Look through the listing below for the string "computer". Say how many lines hold it, and nothing else.

────────────────

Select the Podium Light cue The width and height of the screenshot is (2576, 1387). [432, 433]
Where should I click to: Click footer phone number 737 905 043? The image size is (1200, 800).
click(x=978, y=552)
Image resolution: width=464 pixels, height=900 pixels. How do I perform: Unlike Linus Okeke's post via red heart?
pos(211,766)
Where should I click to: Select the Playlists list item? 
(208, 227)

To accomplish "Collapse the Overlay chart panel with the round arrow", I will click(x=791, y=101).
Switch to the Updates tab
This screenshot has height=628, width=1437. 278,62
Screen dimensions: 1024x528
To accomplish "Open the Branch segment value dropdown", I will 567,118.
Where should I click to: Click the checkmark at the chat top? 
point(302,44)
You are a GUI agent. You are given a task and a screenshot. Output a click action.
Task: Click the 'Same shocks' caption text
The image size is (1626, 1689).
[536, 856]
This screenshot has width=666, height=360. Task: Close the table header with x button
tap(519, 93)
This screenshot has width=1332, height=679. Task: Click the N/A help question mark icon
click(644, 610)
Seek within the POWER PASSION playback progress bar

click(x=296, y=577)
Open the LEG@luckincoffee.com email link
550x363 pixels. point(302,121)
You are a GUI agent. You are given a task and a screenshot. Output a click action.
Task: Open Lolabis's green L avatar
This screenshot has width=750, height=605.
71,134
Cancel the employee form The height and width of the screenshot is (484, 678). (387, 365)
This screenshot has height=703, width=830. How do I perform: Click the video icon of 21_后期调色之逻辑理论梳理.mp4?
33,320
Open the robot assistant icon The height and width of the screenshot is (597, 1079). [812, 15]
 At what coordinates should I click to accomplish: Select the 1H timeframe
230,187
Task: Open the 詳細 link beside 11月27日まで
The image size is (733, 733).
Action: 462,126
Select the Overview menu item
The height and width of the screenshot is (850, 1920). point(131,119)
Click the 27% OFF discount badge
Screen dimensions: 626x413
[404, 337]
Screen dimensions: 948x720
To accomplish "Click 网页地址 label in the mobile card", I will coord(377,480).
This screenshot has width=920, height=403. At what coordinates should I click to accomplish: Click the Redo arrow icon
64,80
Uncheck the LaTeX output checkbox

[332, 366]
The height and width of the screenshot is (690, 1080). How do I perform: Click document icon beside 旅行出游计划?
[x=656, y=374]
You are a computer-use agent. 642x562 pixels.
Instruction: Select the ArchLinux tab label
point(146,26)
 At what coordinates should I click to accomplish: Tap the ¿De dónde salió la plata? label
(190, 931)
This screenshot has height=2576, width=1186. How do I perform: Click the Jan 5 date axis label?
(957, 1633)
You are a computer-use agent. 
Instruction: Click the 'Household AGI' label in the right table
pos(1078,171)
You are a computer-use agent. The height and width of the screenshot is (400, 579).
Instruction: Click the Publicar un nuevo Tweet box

────────────────

## [Answer area]
3